Passage to read:
And yes i know that such a source as "my friend's dad's friend" may not be exactly accurate.
 
Sepia Officionalis is commonly eaten, keeping one decoratively for a fewdaysis not unethical, now had he been doing that with something like a leafy sea dragon the story would be different.
 
Getting something to show off for a party and then getting rid of it is highly unethical.

Kinda like raising a beautiful Pit Bull just so it can be torn to pieces in a fight.
 
Comparing this to dog fighting doesn't make sense. He was not buying this animal to injure it, just as a decoration. I would say what he did with it after would decide how ethical it was (did he throw it in a dumpster? did he eat it (I wouldn't consider eating it unethical BTW) ) I do believe it was pompous and stupid to buy an animal because it looked good without an idea as to how to care for it. It also borders on the line of unethical for me, but not quite. Of course, ethics are a touchy subject and no 2 people outlook on it are the same.

Dan
 
Bob reported that this fellow breeds them, so chances arethat he sent them to a good place.
 
Its very hard for me to see the difference between renting a captive raised animal for a party and eating a bunch of captive raised animals at a party.
 
Diff? Well.....ummm....one is dead, and one isn't. Actually I believe it goes a little deeper than that. Food. Things are easier to mentally digest (HAHAHA) when they are food. They are dead, and they are meant for consumption. There meats are not going to waste, so i don't particularly see a problem with eating a captive bred animal. Not endangered. besides, by keeping an animal you don't know about for decoration, you are putting that animal at risk, and could be putting it in a particularly harmful situation, and since it is alive it is wrong. I believe I don't find this highly unethical because while the intent was stupid, the actions didn't hurt anything. That is an unusual stance for me because I often find myself more dependant on intent rather than action, but morals are a very confusing ground so there is little point into thinking about it way too much....

Stored data:
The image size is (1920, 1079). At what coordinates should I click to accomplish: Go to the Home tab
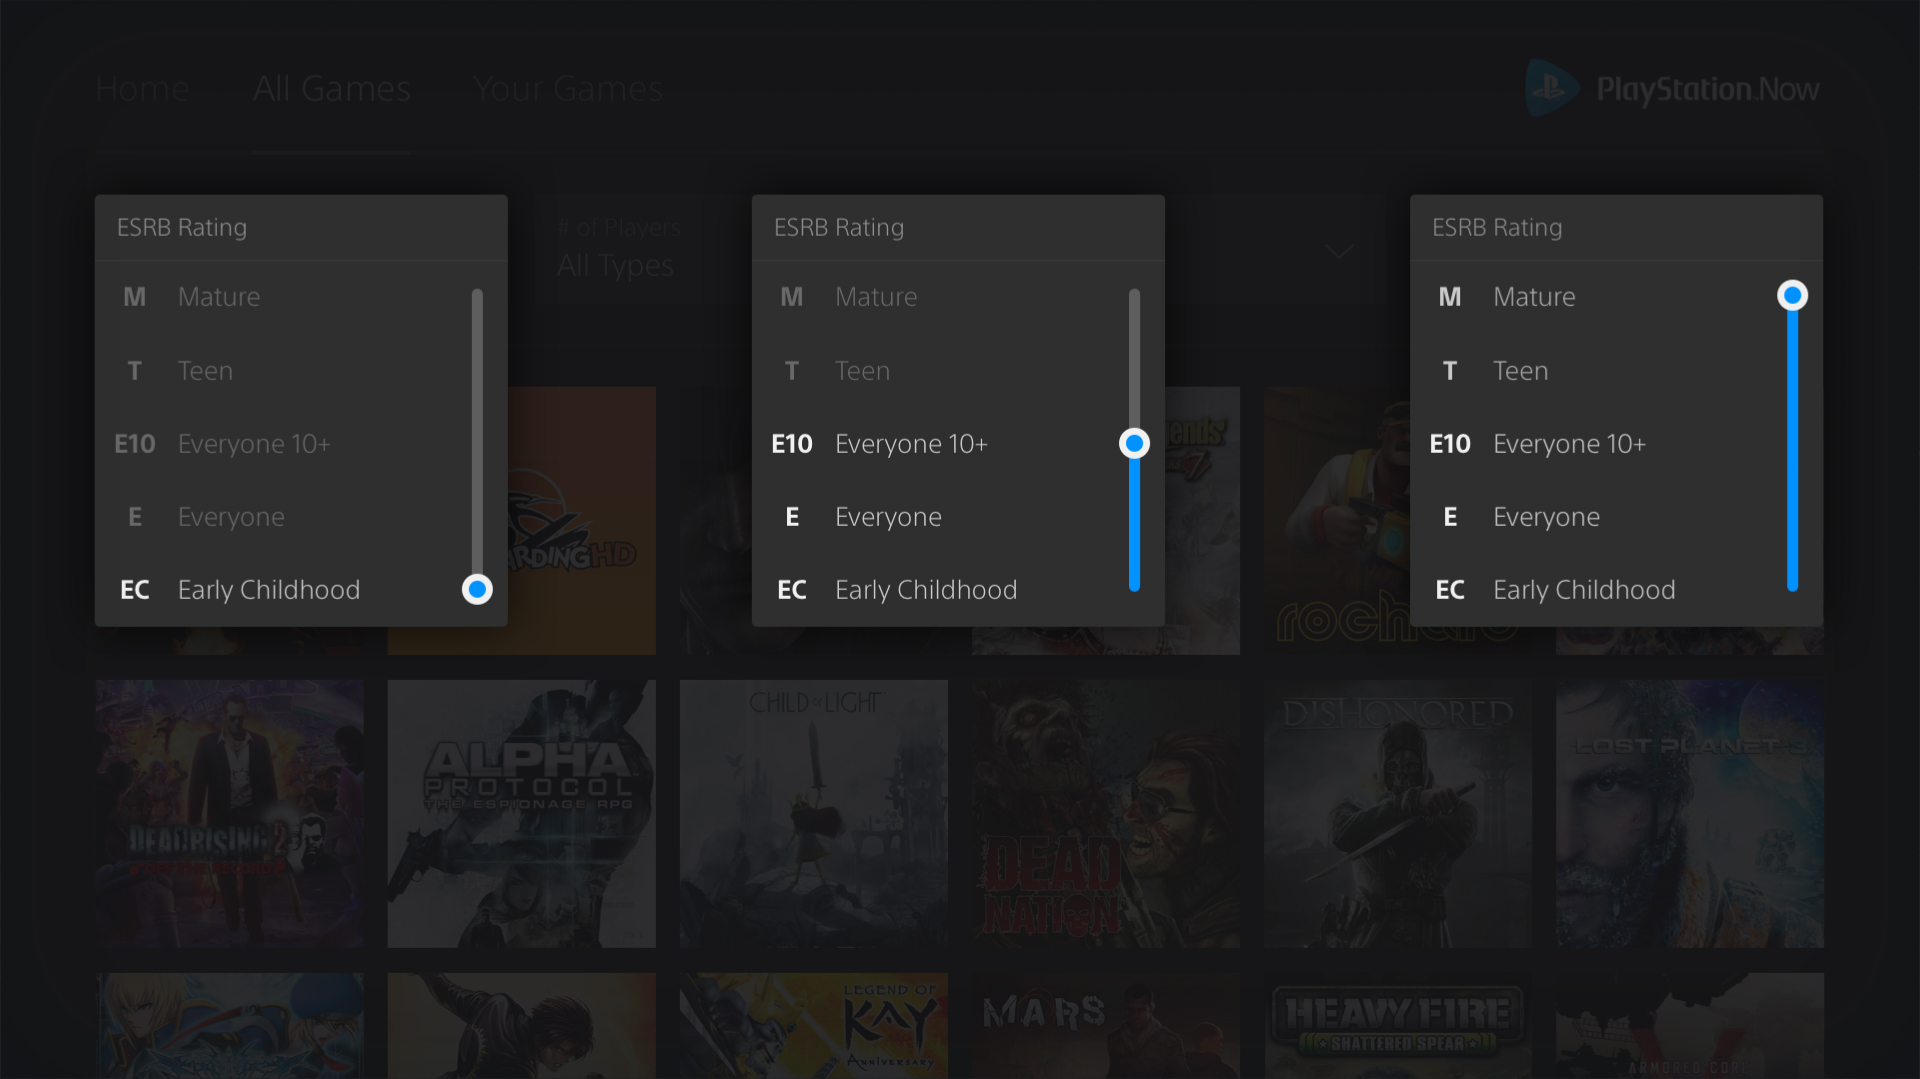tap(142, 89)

Exercise tasks:
**1.** In the discussion about keeping a cuttlefish as a party decoration, what did Bob report about the fellow who had the animal?
**2.** Go on with the discussion about keeping a cuttlefish as a party decoration, starting right after its final sentence.

Results in order:
**1.** Bob reported that he breeds them.

**2.**
Dan
 
The animals we eat weren't always dead, and they way they are kept until they are killed seems exponentially more disturbing than what was proportedly done to the cuttlefish above. They way food animals are killed leaves a lot to be desired as well. It is also worth mentioning that the amount of food that is thrown away after a big party is massive, which means that lots of animals are going to waste.

As a society we tend ignore what happens to billions of food animals because we really want to eat them cheaply while we focus on what does happen to a few more visible animals. It seems to me that if its ok to treat captive bred food animals so terribly, then it seems it should be ok to treat other captive bred animals less terribly (and this is avoiding the entire discussion of using captive bred cephs as research animals or the million plus domestic dogs and cats that are killed each week and then destroyed).

It think ethics discussions are critical to the world as a whole and I don't think they happen enough. I think that ethics can be confusing and there is great benefit to the world in thinking about it too much, but thats my education talking. :biggrin2:
 
So what is the difference between keeping them in a tank their whole lives to have the be happy and beautiful or keeping them in a tank for several months to be happy and beautiful, then moving them to a pool for a few days to be happy and beautiful, then moving them to a tank again to be happy and beautiful? Are you arguing that its unethical to move them? Or that there beuaty should not be shared at a party, when ever I have friends over I show ff my tank, should I be covering it up? I actually moved my clams to impress people who came over for a party once, does the 15 Degree tilt I put on them make me a bad person because of it?
 
But the odds are that his "saline pool" did not meet the requirements for keeping the cuttles. The pool most likely wasn't kept cool enough, and the "partiers" probably harassed the poor things, and swam with them, and poured beer into the pool, etc. When people get drunk...well, you know.
 
Jean;97575 said:
I'm assuming that the "saline pool" was a swimming pool? If so then it probably contained chlorine to keep it looking pretty, not nice to live in I should think.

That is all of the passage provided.